---------- DOCUMENT SECTION

25 JANUARY 2003, Page 55

Inflaming hearts

Michael Tanner

Monteverdi's Orfeo is an intensely moralistic work. Although La Musica launches it by telling us, and showing us, how 'now with noble anger, now with love' she can inflame the coldest hearts, there are warnings about the dangers of feeling too much: 'Orfeo conquered Hell but met defeat from his own tenderness.' This first great, very great opera is a Humanist statement, that we should live life to the full, and that our resources are impressive enough to triumph over forces that seem stronger than we are; but that the forces which are most likely to defeat us lie within us, and that only by giving expression to an inchoate mass of energies will we succeed in achieving — well, whatever we can achieve. The librettist Alessandro Striggio evidently ran out of ideas at this point, and Monteverdi was content to follow him, for surely no masterpiece ends more lamely than this one, with Apollo's promise to Orfeo, gratefully accepted, of eternal life with Euridice as a constellation.

At the Barbican the semi-staged performances with Le Concert d'Astree under their creatrice Emmanuelle Haim went most of the way to realising the indeterminate potential of the piece. The large amount of spare space round the singers and players was used intelligently, with shepherds welcoming one another. La Musica herself arriving through the back door, and in the radiant person of Carolyn Sampson (also Euridice) moving down until she had explained what her capacities are. and forbidden natural forces to inter fere with her art. By then we had heard that this was to be a buoyant, colourful, rhythmically incisive, above all free-flowing account of Monteverdi, neither lush in the way that was once necessary to gain him a foothold, nor austere, even pleasure-forbidding, in the mode of the authenticists of 30 or fewer years ago. No sense of listening to this as the revival of an archaic art-form lingered even vestigially. Haim — or Emmanuelle as the programme insists on calling her — loves, is possessed by this music, undulates to it, moves from the keyboard to conducting and back again as if she were not only in charge of the proceedings, hut playing all the instruments, breathing with all the singers.

Only my reactions to the Orfeo of Ian Bostridge were ambivalent. He was eloquent, rapt, he made the fullest use of the plangency which characterises the role and which is, I suppose, his speciality. But his range is limited. I find, as Dr Johnson did with Milton, that, 'No mirth can, indeed, be found in his melancholy; but I am afraid that I always meet some melancholy in his mirth.' It's a very English melancholy too, and there were times when Orfeo sounded as if he were on Wenlock Edge. Bostridge is a conscientious pronouncer of Italian, but his vocal production, his whole style, seems incorrigibly insular. There is, too, an

element of self-regard though this is tricky, since Orfeo unquestionably has that too, is much more interested in himself than anyone or anything else; but Bostridge seemed to be too interested in himself as the portrayer of a self-absorbed character. Once struck down by grief, he moved crabwise across the stage, simultaneously giving at the knees and bent double at the waist, a mere 7-shape of misery.

--------------------

• [REQUEST 1]:
In the Orfeo review, why does the reviewer call his complaint about Ian Bostridge's self-regard "tricky"? Answer in one to three sentences.
• [REQUEST 2]:
Answer these questions from the Orfeo review:
(a) Who sang La Musica, and which other role did she also take?
(b) Who wrote the libretto?
(c) Which ensemble played at the Barbican, and under whom?
• [REQUEST 3]:
Resume the Orfeo review after its final sentence, keeping the reviewer's voice.

---------- ENTRIES PROVIDED

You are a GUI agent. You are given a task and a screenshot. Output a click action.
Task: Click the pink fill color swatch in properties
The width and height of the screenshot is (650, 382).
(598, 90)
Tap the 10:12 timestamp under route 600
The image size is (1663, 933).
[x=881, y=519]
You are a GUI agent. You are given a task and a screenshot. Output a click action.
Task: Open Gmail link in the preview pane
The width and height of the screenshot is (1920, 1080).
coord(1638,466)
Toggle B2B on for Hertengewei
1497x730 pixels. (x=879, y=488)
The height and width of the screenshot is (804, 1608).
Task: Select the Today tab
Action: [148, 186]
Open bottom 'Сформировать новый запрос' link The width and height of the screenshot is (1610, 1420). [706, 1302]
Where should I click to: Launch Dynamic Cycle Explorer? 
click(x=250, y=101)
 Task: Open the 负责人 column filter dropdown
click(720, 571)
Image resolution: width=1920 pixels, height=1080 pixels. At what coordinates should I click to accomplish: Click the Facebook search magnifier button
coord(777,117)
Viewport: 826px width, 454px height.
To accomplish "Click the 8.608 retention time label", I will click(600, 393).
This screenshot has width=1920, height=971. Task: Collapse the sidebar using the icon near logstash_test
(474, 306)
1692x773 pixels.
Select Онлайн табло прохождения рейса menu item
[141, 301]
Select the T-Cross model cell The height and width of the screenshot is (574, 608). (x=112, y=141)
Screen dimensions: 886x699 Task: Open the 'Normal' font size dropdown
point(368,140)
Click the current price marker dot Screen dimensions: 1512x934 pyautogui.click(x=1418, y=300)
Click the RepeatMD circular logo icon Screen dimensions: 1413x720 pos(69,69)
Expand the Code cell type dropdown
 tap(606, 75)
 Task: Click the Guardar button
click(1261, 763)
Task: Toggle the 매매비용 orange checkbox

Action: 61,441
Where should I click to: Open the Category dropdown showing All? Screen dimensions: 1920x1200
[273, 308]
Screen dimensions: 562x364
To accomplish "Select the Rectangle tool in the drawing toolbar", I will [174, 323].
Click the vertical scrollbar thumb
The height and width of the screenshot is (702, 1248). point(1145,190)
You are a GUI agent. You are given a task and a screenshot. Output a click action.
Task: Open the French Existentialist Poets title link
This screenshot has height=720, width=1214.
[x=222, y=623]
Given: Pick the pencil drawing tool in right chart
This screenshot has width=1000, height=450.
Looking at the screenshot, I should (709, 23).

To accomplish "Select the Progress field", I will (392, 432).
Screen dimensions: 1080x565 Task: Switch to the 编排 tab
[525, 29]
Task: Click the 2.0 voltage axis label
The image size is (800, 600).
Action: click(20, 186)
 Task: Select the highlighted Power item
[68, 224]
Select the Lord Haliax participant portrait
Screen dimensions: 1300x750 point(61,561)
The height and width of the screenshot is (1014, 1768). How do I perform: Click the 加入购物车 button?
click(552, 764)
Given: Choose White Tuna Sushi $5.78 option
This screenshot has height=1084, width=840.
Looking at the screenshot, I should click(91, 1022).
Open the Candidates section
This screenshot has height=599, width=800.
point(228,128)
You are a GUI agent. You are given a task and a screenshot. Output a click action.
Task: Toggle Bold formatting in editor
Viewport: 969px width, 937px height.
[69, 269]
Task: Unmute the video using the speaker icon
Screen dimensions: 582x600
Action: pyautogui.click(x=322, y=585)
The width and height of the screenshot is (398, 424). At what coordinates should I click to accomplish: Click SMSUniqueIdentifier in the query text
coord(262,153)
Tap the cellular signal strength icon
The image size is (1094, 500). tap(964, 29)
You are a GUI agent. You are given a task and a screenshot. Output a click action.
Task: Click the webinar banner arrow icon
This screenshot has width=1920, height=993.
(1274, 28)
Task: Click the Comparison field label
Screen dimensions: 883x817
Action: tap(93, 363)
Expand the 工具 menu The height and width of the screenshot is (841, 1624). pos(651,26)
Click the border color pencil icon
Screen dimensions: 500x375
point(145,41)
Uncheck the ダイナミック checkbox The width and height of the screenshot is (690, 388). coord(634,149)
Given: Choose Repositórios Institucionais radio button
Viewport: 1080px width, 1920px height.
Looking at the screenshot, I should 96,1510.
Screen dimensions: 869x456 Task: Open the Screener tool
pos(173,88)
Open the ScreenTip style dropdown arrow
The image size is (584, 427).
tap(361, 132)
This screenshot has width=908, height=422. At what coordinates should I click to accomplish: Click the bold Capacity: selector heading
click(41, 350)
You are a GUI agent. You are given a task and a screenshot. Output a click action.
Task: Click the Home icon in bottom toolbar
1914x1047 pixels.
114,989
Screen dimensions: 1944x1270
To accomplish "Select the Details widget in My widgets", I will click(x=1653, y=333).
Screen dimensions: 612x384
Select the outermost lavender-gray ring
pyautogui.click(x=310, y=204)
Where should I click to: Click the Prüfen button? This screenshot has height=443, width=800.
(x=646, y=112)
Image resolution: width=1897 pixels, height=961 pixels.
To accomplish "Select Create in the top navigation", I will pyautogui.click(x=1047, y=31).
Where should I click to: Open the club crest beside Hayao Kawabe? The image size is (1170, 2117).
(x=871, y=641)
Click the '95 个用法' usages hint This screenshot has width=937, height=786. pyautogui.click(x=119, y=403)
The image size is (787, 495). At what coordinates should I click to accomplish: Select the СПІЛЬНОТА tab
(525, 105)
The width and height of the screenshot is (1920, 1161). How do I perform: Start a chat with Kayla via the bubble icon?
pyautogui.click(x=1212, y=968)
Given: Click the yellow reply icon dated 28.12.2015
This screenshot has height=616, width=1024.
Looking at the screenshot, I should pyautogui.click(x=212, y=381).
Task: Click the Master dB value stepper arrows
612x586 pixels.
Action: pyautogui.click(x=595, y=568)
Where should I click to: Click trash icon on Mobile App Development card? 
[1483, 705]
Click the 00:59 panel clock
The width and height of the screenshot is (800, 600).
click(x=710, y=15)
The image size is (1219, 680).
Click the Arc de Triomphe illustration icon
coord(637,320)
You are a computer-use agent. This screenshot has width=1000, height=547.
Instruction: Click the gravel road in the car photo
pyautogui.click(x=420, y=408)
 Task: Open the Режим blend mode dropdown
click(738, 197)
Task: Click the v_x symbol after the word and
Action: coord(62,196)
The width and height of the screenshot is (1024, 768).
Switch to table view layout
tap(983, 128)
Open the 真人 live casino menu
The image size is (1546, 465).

--------------------

• [OUTPUT 1]:
Orfeo himself unquestionably has self-regard and cares more about himself than about anyone or anything else, so the trait fits the role. The reviewer's objection is that Bostridge seemed too interested in himself as the portrayer of a self-absorbed character.

• [OUTPUT 2]:
(a) Carolyn Sampson sang La Musica and also Euridice.
(b) Alessandro Striggio wrote the libretto.
(c) Le Concert d'Astree played under Emmanuelle Haim.

• [OUTPUT 3]:
It was too much. Orfeo is released into supreme eloquence by his loss, but Bostridge made it seem as if what he sang was not so much the product of discipline — as all art is — as an involuntary cry of anguish. And when he sat down and buried his head in his folded arms the suspicion entered my head that Orfeo was being only petulant, the last idea one should have. On the other hand, there was an intensity which couldn't fail to move, and the whole context was so marvellously realised that the opera still struck rne as being greater than it ever has before. I must protest as strongly as possible against the Barbican's surtitles, an illegible scramble of different formats, jumbled upper and lower case letters, and several that are indistinguishable from one another.

During the Barbican weekend devoted to Mark-Anthony Turnage there was another semi-staged performance, this time with a lot more movement and acting, as was appropriate, necessary, of his short-ish opera Greek. I was worried that this 1988 piece might already seem to be too much a child of its time, with its emphatic antiThatcherism, stressed in the programme. Berkoffs play is not satisfactory, on several grounds. The Oedipus myth in the East End, with the spreading squalor of inner cities being insistently referred to as the plague', doesn't work. Eddy (Oedipus) is not the ruler, so whatever plagues Thatcher and her New Labour progeny have unleashed on the land can't be blamed on him. The episode of the Sphinx is gratuitous to the point of embarrassment, and also led to the one serious lapse of musical inspiration.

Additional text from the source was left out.